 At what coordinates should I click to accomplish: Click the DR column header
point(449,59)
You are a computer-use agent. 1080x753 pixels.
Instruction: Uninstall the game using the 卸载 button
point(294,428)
◇ ◇ ◇ ◇ ◇ ◇ ◇
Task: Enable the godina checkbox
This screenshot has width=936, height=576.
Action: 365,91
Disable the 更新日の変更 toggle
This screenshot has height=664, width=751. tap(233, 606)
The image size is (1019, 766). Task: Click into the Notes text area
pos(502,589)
◇ ◇ ◇ ◇ ◇ ◇ ◇
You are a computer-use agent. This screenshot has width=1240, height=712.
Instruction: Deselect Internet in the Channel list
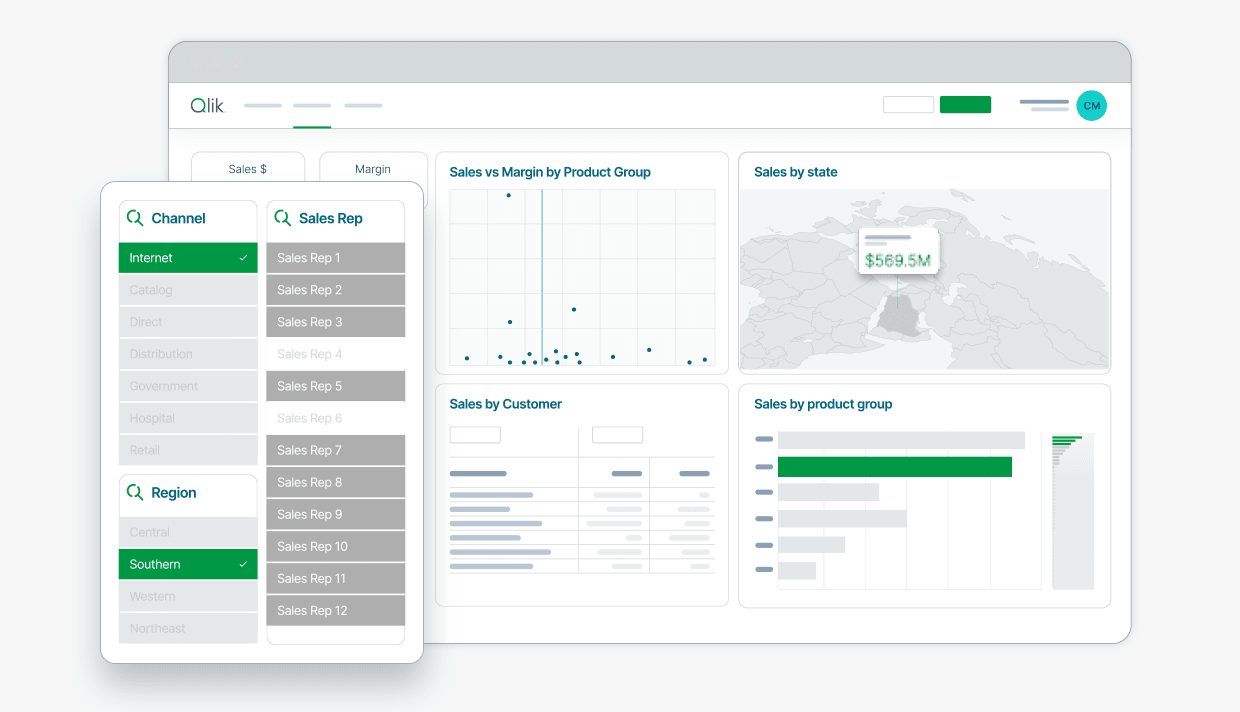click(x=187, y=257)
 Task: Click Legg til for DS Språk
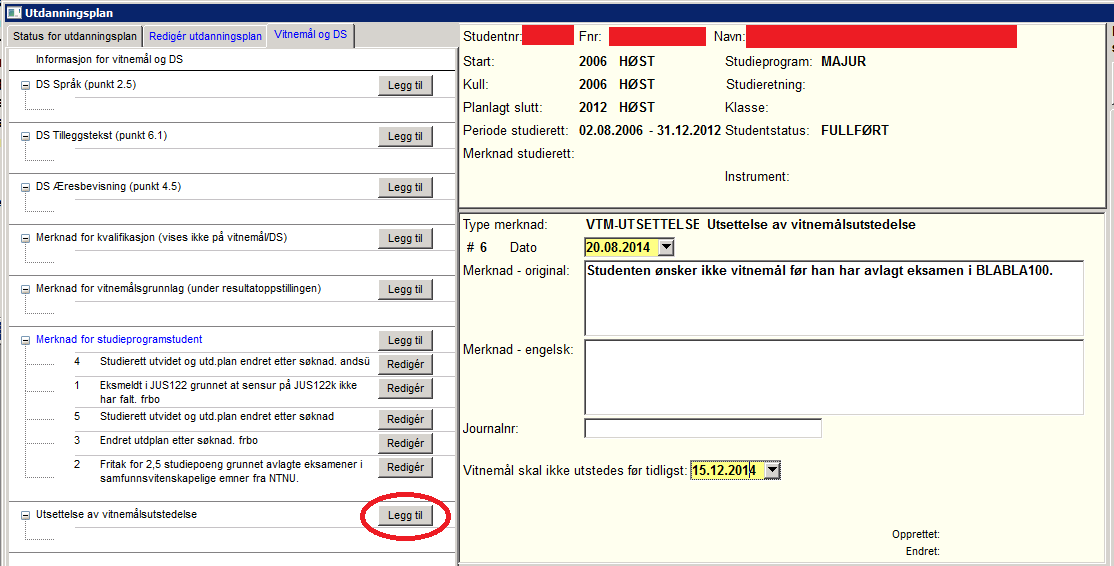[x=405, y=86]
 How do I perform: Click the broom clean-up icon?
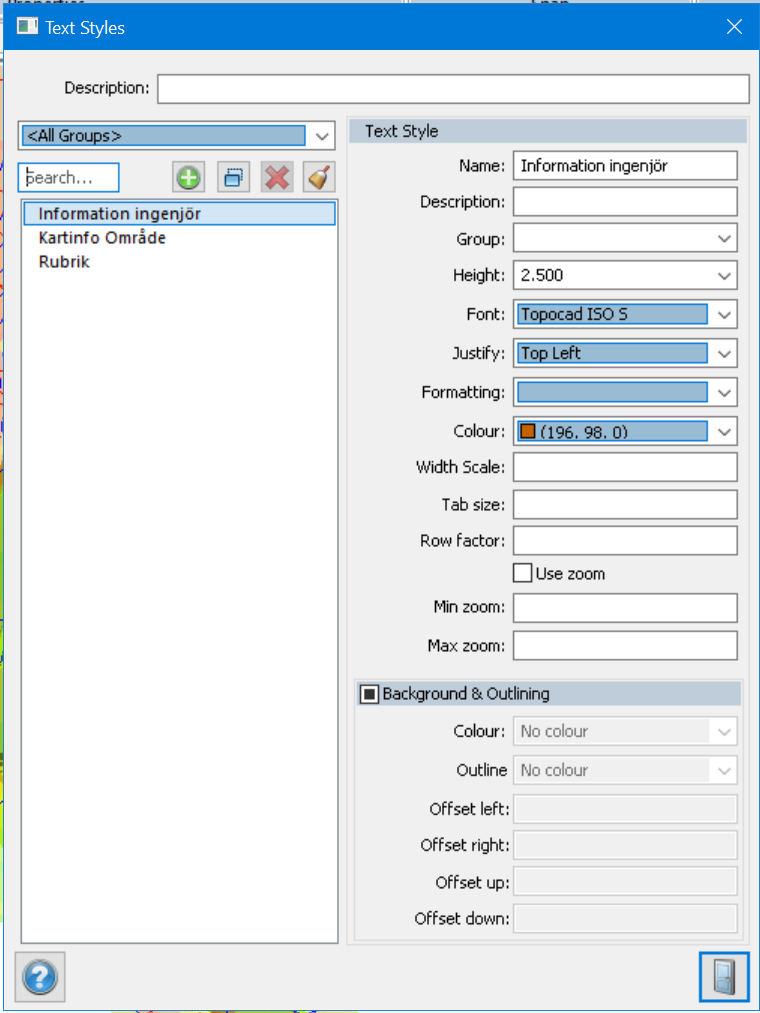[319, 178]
◇ ◇ ◇ ◇ ◇ ◇ ◇
## TASK REQUIREMENTS
Select every line above that contains the word "computer", and copy it.

## EXPECTED OUTPUT
You are a computer-use agent. 1080x753 pixels.
You are a computer-use agent. This screenshot has width=1240, height=712.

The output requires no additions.